University of Calgary

Crash Course

Erin Gibbs van Brunschot’s Sociology 499.03 class, pictured in front of the law courts, got a better understanding of a day in t
Erin Gibbs van Brunschot’s Sociology 499.03 class, pictured in front of the law courts, got a better understanding of a day in the life of a Crown Prosecutor and a police officer. / Photo courtesy Erin Gibbs van Brunschot

Sociology 499.03—Disorder and Crime Field School

A new sociology block week course, which debuted this fall, is exposing students to the workings of various “agents of social control.”

Over five days, students discuss the different contexts in which crime and disorder occur, while considering the factors that determine how certain behaviours are or are not labelled as crime.

“Organizing and experiencing this class with the students was excellent,” said Erin Gibbs van Brunschot, associate professor in the Department of Sociology. “I chose the things I am interested in and that I thought students would want to—and should—know.
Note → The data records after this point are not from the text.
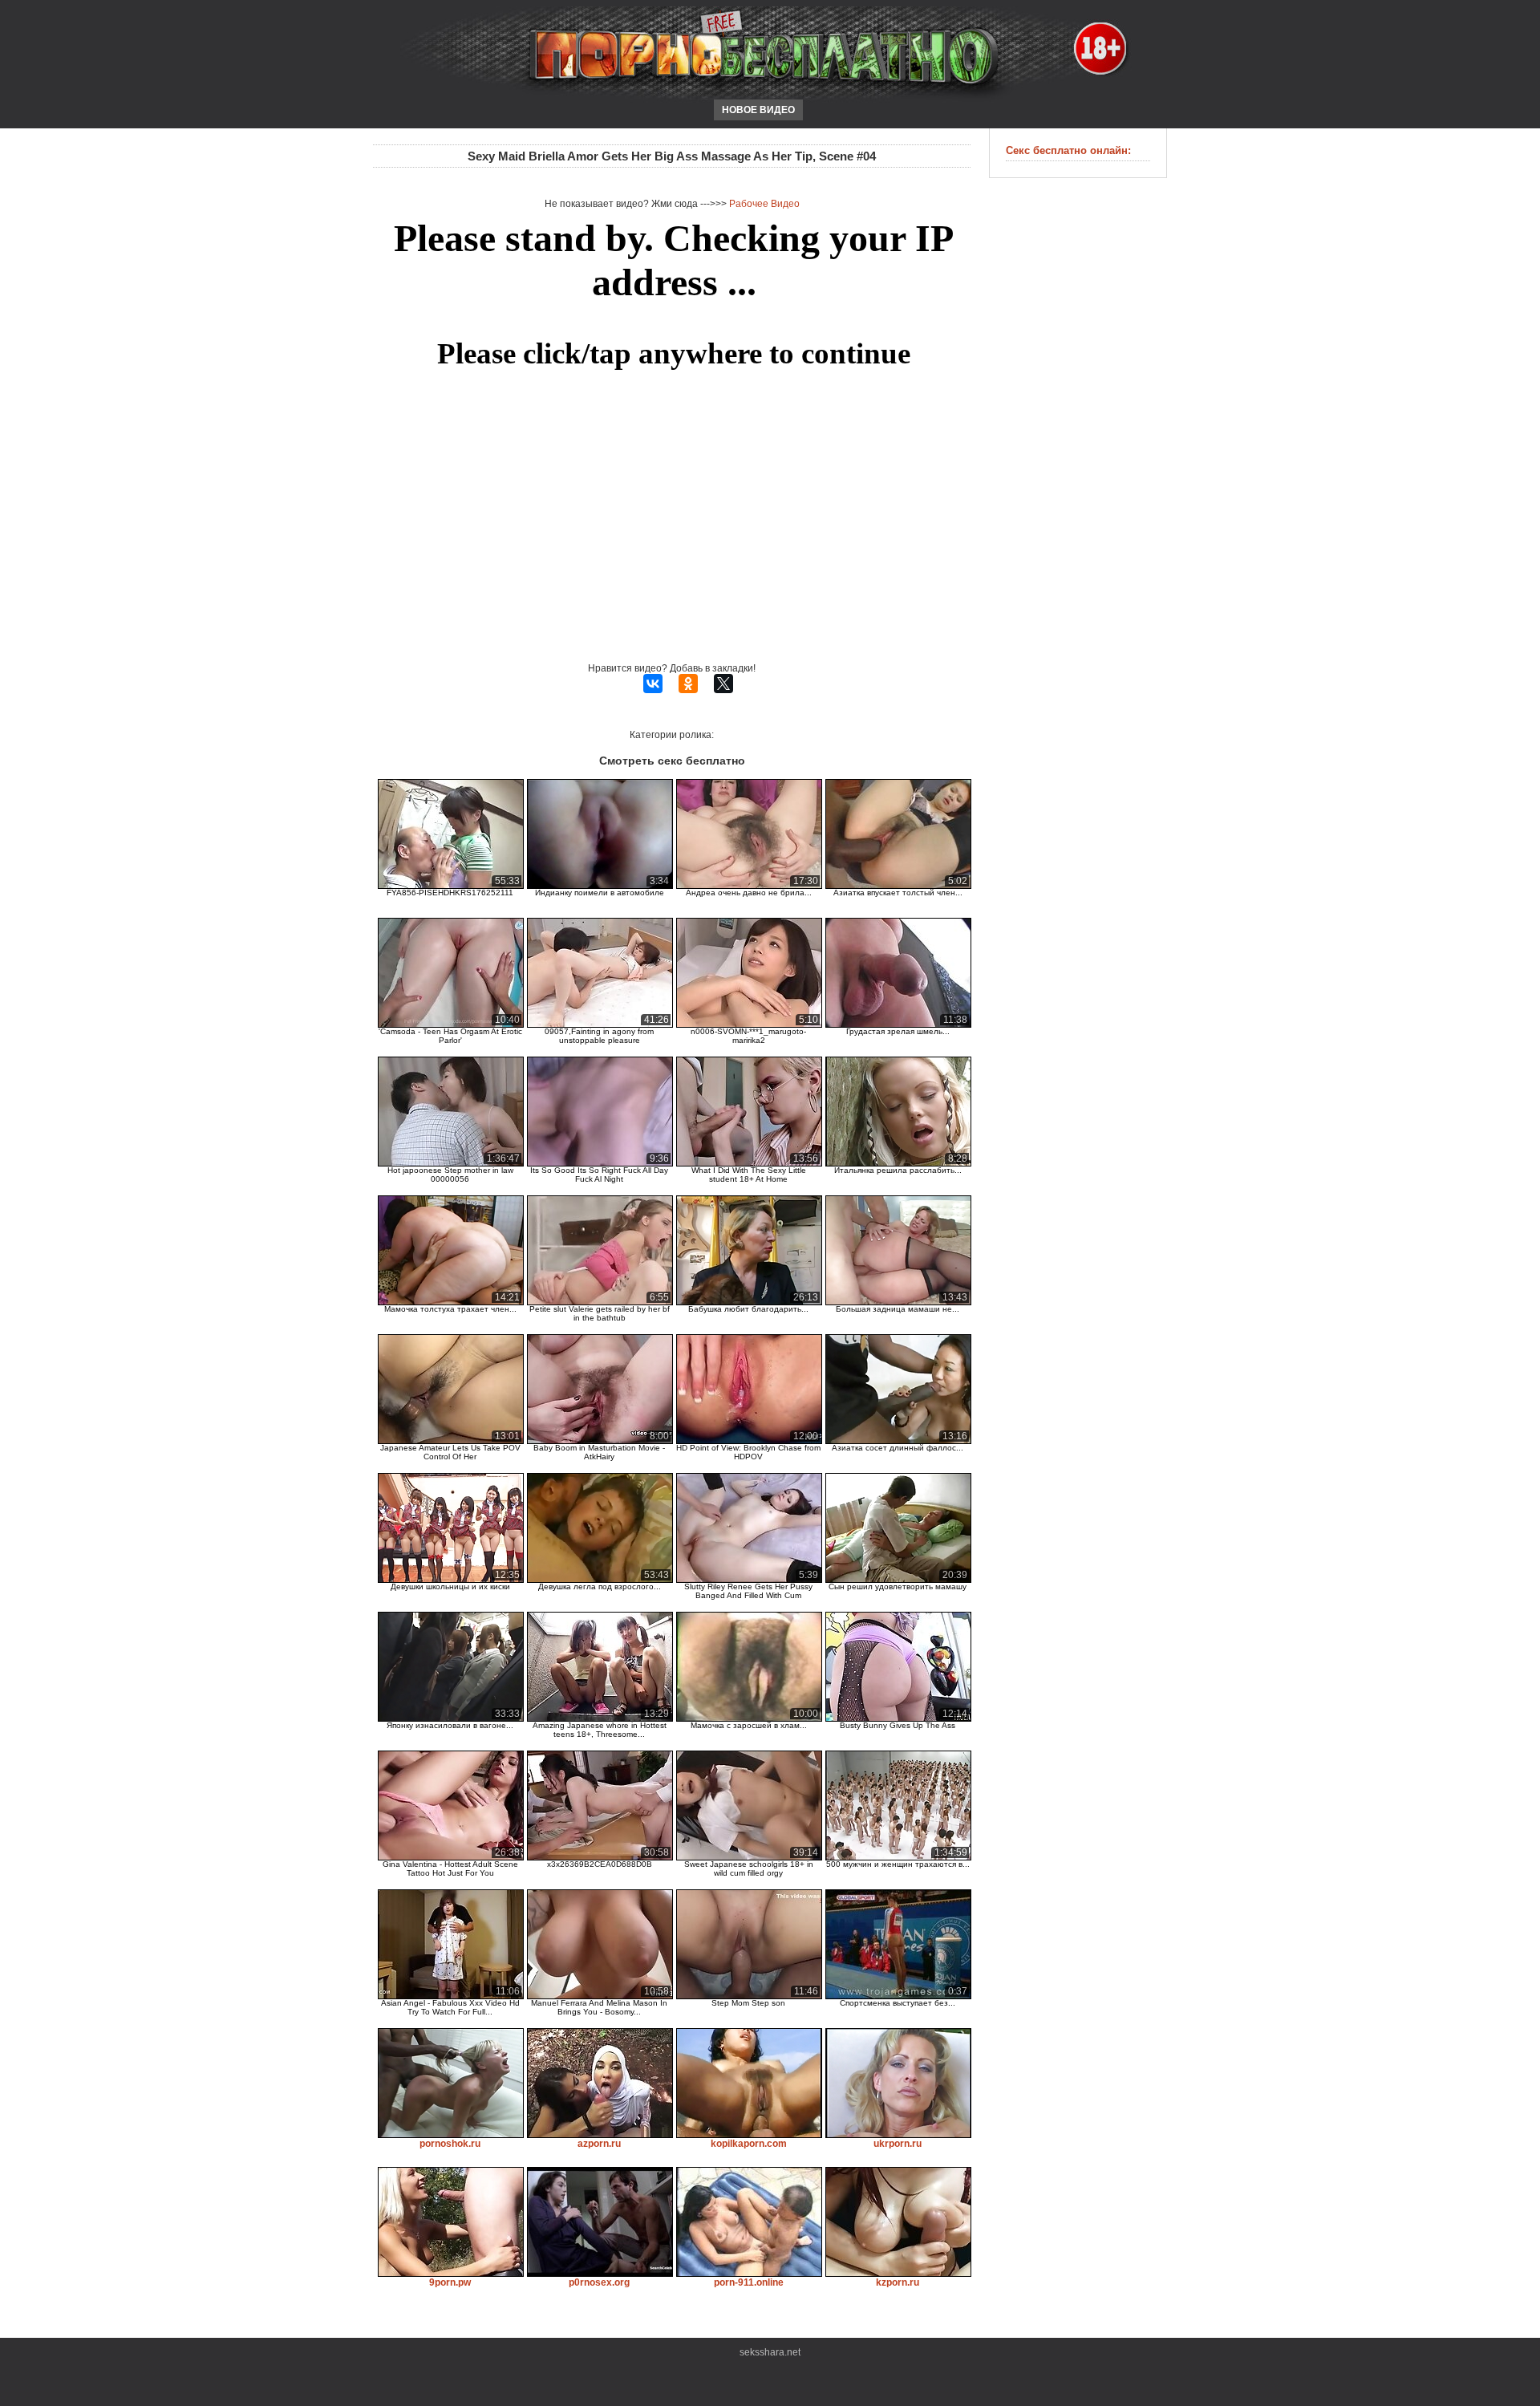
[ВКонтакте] (653, 683)
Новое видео (758, 110)
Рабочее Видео (764, 203)
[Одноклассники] (688, 683)
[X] (723, 683)
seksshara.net (770, 2352)
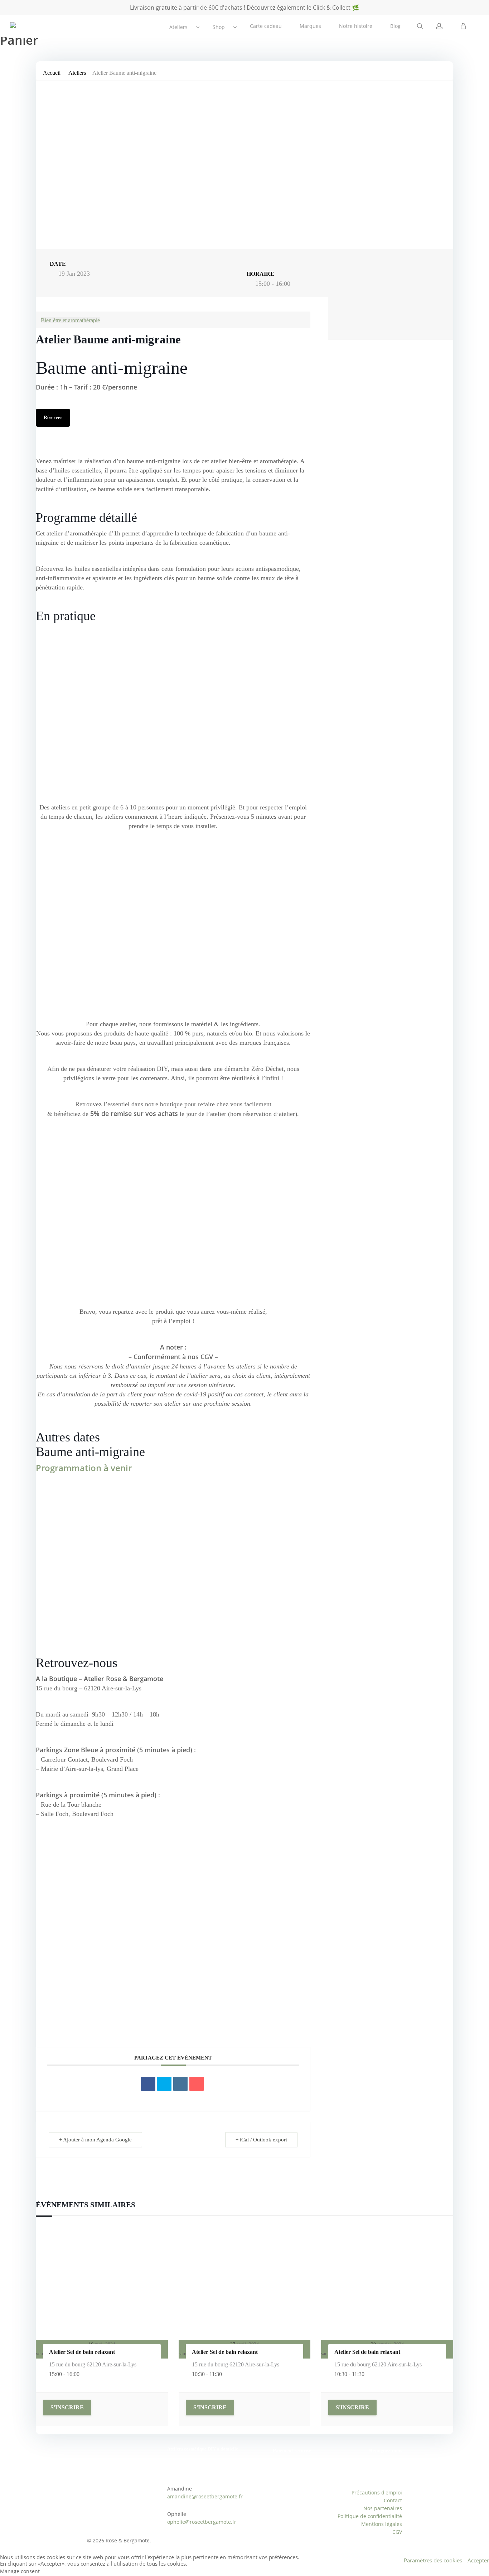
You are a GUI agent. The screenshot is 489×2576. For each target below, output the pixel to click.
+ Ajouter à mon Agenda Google (95, 2139)
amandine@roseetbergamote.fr (205, 2496)
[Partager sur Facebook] (148, 2084)
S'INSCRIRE (67, 2407)
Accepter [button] (478, 2560)
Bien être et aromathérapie (70, 320)
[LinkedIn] (180, 2084)
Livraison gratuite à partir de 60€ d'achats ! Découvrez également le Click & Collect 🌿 (244, 7)
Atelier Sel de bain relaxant (82, 2352)
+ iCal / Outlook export (261, 2139)
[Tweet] (164, 2084)
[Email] (196, 2084)
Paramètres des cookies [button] (433, 2560)
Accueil (52, 73)
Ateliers (77, 73)
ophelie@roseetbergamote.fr (201, 2521)
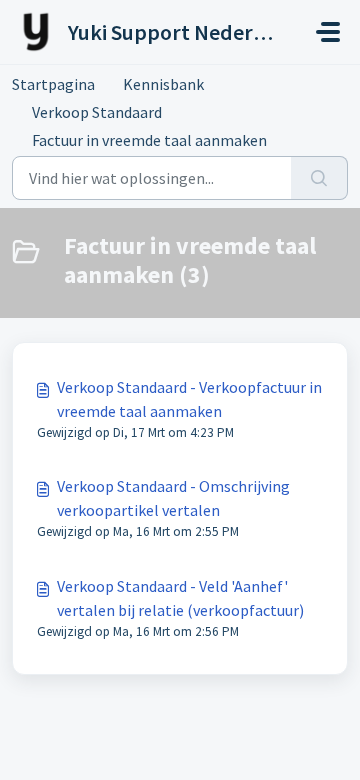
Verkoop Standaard (97, 112)
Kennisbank (163, 84)
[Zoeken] (319, 178)
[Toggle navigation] (328, 32)
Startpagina (53, 84)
Seeing the students’ excitement and enthusiasm during the entire week, as well as experiencing the welcoming and generous responses from the agents we dealt with, was gratifying and inspiring.”

Students were off campus for most of the week and gained a better understanding of what a day in the life consists of for a bylaw officer, police officer and Crown Prosecutor, said Gibbs van Brunschot.
In order to receive credit, students must also sign up for Sociology 499.04: Disorder and Crime Seminar, which includes assignments and papers that address related issues but from a theoretical point of view.

“The field school was the experiential component of the course, whereas the assignments and papers yet to come will require that a sociological filter be put back on, so to speak,” said Gibbs van Brunschot. “The challenge for students will be to begin to meld practice and experience with theory.”